### What is required
What you return should be the lines of the data containing "Twitter", each in full.

── Raw data ──

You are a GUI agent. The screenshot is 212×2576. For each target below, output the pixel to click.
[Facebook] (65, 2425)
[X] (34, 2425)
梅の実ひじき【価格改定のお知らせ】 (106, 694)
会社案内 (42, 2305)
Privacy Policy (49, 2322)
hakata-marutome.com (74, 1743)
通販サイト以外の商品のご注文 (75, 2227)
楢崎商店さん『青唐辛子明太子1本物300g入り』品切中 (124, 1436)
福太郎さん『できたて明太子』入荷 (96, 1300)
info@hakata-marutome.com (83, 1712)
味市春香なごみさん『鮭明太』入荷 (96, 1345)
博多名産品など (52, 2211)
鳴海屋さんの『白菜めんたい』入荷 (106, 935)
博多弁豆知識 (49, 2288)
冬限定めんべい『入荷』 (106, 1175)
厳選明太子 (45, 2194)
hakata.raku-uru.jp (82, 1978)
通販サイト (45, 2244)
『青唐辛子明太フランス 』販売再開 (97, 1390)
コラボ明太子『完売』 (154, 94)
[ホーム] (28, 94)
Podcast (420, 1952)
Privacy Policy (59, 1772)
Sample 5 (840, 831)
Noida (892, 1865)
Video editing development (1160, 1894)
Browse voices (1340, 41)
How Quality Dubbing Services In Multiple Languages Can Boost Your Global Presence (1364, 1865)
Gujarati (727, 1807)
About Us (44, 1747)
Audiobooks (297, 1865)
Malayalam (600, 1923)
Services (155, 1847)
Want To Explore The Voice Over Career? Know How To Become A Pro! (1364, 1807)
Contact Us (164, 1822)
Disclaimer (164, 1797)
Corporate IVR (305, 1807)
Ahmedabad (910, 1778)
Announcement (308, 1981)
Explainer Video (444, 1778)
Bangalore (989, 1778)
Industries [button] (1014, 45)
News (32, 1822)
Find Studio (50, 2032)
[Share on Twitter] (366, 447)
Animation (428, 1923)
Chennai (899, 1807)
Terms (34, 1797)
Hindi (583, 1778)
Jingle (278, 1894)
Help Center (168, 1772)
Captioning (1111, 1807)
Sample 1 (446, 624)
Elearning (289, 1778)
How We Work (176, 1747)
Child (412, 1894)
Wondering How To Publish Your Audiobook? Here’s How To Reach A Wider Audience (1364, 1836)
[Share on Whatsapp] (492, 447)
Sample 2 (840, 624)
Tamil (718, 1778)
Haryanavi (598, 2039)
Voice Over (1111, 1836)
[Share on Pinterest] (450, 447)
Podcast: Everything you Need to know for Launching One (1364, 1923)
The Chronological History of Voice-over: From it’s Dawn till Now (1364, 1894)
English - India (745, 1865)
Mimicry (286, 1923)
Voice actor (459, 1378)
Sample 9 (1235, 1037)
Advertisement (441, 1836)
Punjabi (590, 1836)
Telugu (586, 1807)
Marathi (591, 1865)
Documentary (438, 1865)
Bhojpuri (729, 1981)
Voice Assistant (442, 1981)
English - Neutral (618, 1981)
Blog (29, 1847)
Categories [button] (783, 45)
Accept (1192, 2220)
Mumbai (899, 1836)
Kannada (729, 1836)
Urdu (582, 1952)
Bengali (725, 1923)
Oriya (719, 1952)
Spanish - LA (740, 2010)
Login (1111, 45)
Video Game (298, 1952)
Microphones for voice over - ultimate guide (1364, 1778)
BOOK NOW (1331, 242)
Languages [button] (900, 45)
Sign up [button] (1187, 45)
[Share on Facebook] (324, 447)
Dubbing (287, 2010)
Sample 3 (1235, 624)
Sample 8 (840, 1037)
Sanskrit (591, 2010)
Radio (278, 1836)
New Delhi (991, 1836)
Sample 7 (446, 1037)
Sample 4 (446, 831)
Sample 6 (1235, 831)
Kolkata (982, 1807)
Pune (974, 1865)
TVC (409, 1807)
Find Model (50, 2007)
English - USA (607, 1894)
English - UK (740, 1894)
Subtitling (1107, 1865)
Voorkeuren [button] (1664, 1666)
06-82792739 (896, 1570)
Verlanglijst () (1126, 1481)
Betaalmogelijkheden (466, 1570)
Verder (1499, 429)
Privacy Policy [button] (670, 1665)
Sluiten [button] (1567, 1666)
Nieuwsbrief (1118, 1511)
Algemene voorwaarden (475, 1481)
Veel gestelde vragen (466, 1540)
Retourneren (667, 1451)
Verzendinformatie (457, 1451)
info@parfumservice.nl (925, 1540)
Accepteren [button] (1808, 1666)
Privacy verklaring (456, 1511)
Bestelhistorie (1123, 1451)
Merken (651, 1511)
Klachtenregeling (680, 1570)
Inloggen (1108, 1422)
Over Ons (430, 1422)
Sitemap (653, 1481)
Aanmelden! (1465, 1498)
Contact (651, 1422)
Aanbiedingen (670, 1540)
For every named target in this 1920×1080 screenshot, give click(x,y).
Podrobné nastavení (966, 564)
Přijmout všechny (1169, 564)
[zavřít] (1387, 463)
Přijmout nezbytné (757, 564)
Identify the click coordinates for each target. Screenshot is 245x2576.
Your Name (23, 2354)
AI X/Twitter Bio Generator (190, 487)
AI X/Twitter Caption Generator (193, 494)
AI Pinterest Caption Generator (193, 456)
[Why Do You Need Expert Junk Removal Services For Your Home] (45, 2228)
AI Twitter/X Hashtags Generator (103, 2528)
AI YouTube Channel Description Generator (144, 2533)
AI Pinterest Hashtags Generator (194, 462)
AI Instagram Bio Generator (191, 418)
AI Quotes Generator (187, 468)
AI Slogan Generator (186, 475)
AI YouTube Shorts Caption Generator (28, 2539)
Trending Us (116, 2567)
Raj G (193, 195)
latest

───

### Exercise output
[Share on Twitter] (366, 447)
AI X/Twitter Bio Generator (190, 487)
AI X/Twitter Caption Generator (193, 494)
AI Twitter/X Hashtags Generator (103, 2528)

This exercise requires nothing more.